The rose market all over the world usually moves one hundred thousand million dollars a year; reason enough for many countries to consider this industry for investment and development. Especially speaking about countries that are close to or right in the equatorial line because of the favorable climatic conditions that this generates, as well as the flexibility of an emerging economy. Ecuador is right in the equatorial line which makes our rose unique, and therefore we have secured our position as rose exporters covering 22% of the global demand.
The Economic environment in Ecuador took a drastic adjustment when the dollar took over the country, massively devaluating the local coin out of existence. This changed the rose industry in a few ways, for example, Ecuador had to ally with any economic crisis the USA was going through, and then analyze how this affects the countries that now had to pay for roses in dollars. Dollarization also affected rose production costs meaning our prices became higher, making it particularly arduous to compete with countries such as Colombia. Clients asked for our prices to be more accessible and this was impossible to do since our production costs were ruled by the same coin, a strong dollar.
In the 80’s Ecuador started to experiment in rose growing, presenting the very first rose plantations grown in greenhouses. The boom came in the nineties, just before dollarization. Capable infrastructure was created, and the number of rose farms increased, making it a necessity for the existence of guilds such as Expo Flores (1984). Ever since this, roses have been a star product for our economy taking into account 75% of all the flowers we export yearly.
The floriculture industry has created a vast number of jobs for the Ecuadorian Economy. Having a very healthy ration of 50% male 50% female and no wage gap, this number of job openings vary according to demand, in busy times such as Valentine’s there is at least a 20% increment in the labor force.

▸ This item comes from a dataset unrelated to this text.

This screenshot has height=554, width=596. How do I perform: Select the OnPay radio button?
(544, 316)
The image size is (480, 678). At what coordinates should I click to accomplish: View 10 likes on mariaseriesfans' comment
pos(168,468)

Naturally, the number one importer of Ecuadorian rose is the United States (44%), for reasons such as logistics and the obvious fact that we share the same currency. In 2002 there was a treaty signed by both parties called ATPDEA, freeing more than 835 products from exporting tariff rates. This excluded roses but by making other products more affordable to import, having in mind that the rose demand did not lower, our floricultural industry became a cohesive organism in which products act together to promote and increase sales group. Russia comes in second when it comes to importing Ecuadorian rose (18%), and after that, the Netherlands (7%).
Florpaxi Group has been in the industry for 25 years, we have lived through all these changes and adaptations. We take great pride in what we do and what this industry has become. We are currently in preparation for the biggest festivity that exists in the world of roses, Valentine’s day. Every year we get more prepared to be able to supply the demand that the article has stated above. The pinch has been done! we are ready and excited, excited to keep this industry growing, strong, dynamic and undeniably beautiful.